Kidney stones (kōwhatu tākihi) are solid crystals formed from the salts in your pee. They may be small, but they can cause a huge amount of pain, known as renal colic.
On this page, you can find the following information:
- What are kidney stones?
- What makes kidney stones more likely?
- What are the symptoms of kidney stones?
- How are kidney stones diagnosed?
- What is the treatment for kidney stones?
- How can I prevent kidney stones?
- Kidney stones can block the flow of pee. This can sometimes cause severe pain, infection and kidney damage.
- They are more common in men (about 1 in 10 men) compared with women (about 1 in 35 women).
- If you have had a kidney stone, you are more likely to get a second stone.
- Most stones will pass out of your body when you pee. You may need pain relief medications during this time.
- If a stone doesn’t pass and blocks the flow of pee or causes bleeding or an infection, it may need to be removed in hospital.
- If you are at risk of kidney stones you can prevent them by drinking more fluid and cutting back on salt.
Kidney stones are solid crystals formed from the salts in your pee. They can be as small as a grain of sand or as big as a golf ball. They form in your kidney or in the tube that leads from your kidney to your bladder, known as the ureter.
Kidney stones can block the flow of pee and cause infection, kidney damage or even kidney failure. They can vary in size, location (where in the kidneys they are placed), types and colours. You can develop one kidney stone or several at the same time. How they are treated depends on what type of stone you have.
|Types of kidney stones||Description|
|Calcium stones||Calcium stones are the most common type of kidney stone (8 out of 10 stones are calcium stones). There are 2 types of calcium stones: calcium oxalate and calcium phosphate. Calcium oxalate is by far the most common type of calcium stone.|
|Uric acid stones||Uric acid is a waste product that comes from chemical changes in the body. Uric acid crystals do not dissolve well in acidic pee and instead will form a uric acid stone.

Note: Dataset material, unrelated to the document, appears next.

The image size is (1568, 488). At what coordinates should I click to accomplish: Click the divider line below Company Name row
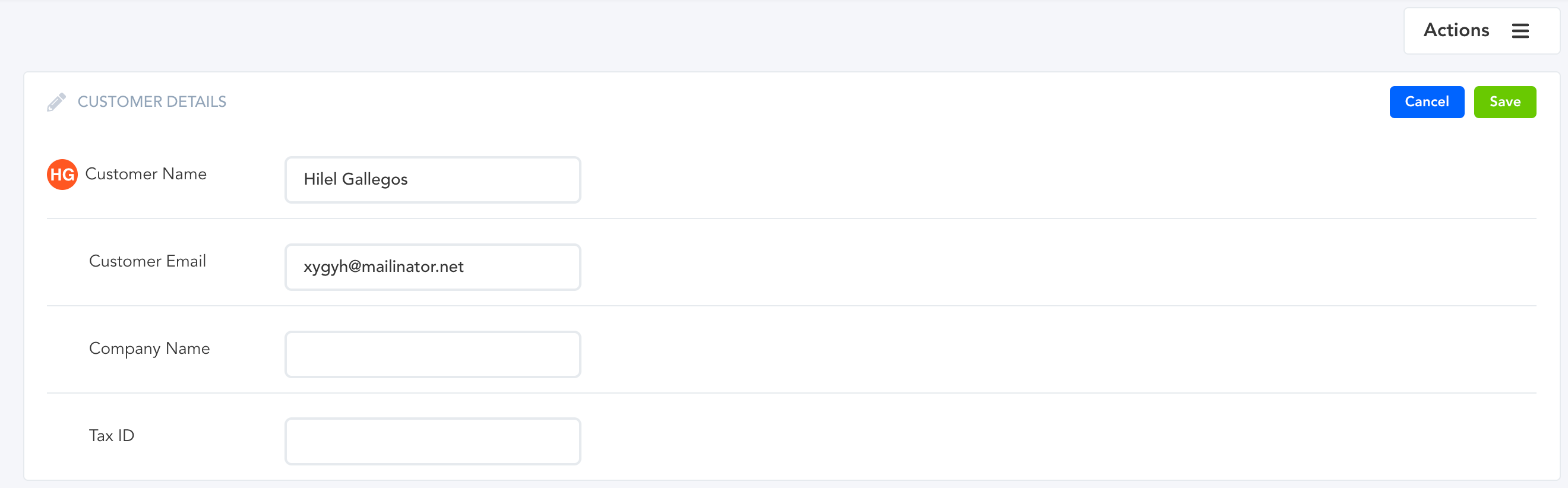(791, 393)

About 1 of 10 stones is a uric acid stone.|
|Struvite stones||Struvite stones are not a common type of stone. These stones are related to urinary tract infections (UTIs).|
|Cystine stones||Cystine is an amino acid that is in certain foods and is one of the building blocks of protein. Cystinuria (too much cystine in pee) is a rare, inherited metabolic disorder. This type of stone is very rare.|
Dehydration (not making enough pee)
This is the most common cause of kidney stones. It often results from loss of body fluids from not drinking enough, especially when doing hard exercise, or working or living in a hot place. When pee volume is low, it is concentrated and dark in colour. Concentrated pee means there is less fluid to keep salts dissolved.
Increasing fluid intake dilutes salts in your pee. If you do this, you will reduce your risk of further stones. Adults who form kidney stones should drink enough fluid to make at least 2.5 litres of pee every day. This usually means drinking about 3 litres. Water is best to drink, but what matters most is getting enough fluid.

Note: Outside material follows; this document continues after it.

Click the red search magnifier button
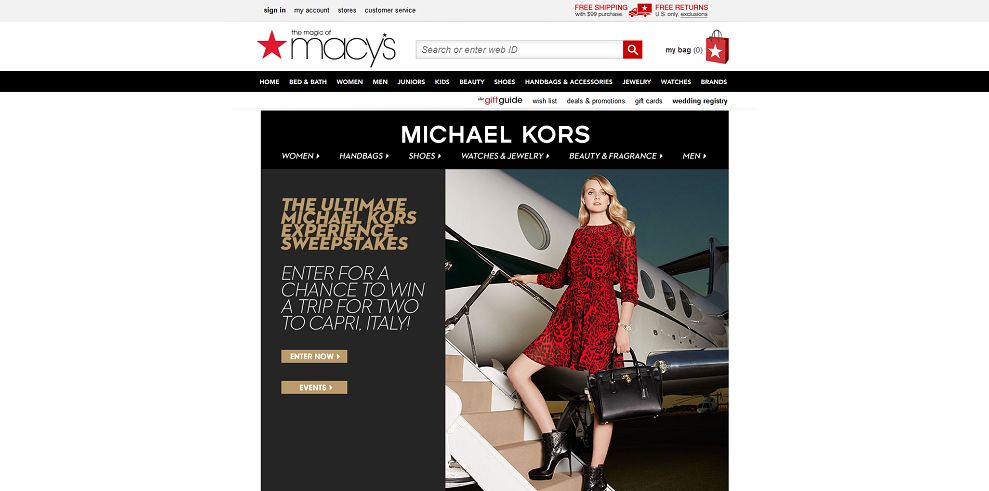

What you eat can also affect your chance of forming a kidney stone. Work with your healthcare provider to find out whether your diet is a factor. You may be eating foods that increase your risk of forming a stone or not eating enough of the foods that help prevent further stones.
Some bowel conditions that cause runny poos (such as Crohn’s disease or ulcerative colitis) or surgeries (such as gastric bypass surgery) can raise your risk of forming calcium oxalate stones.
This is because runny poos may cause you to lose large amounts of fluid from your body, reducing the amount you pee. Your body may also absorb excessive oxalate from your intestine, resulting in more oxalate in your pee. Both low pee volume and high levels of urine oxalate can cause calcium oxalate kidney stone formation.
- Obesity may change the acid levels in your pee, leading to stone formation.
- Calcium and vitamin C supplements may increase your risk of forming stones.
- Medications used for treating some medical conditions, such as kidney disease, cancer or HIV, can also increase your risk of developing kidney stones.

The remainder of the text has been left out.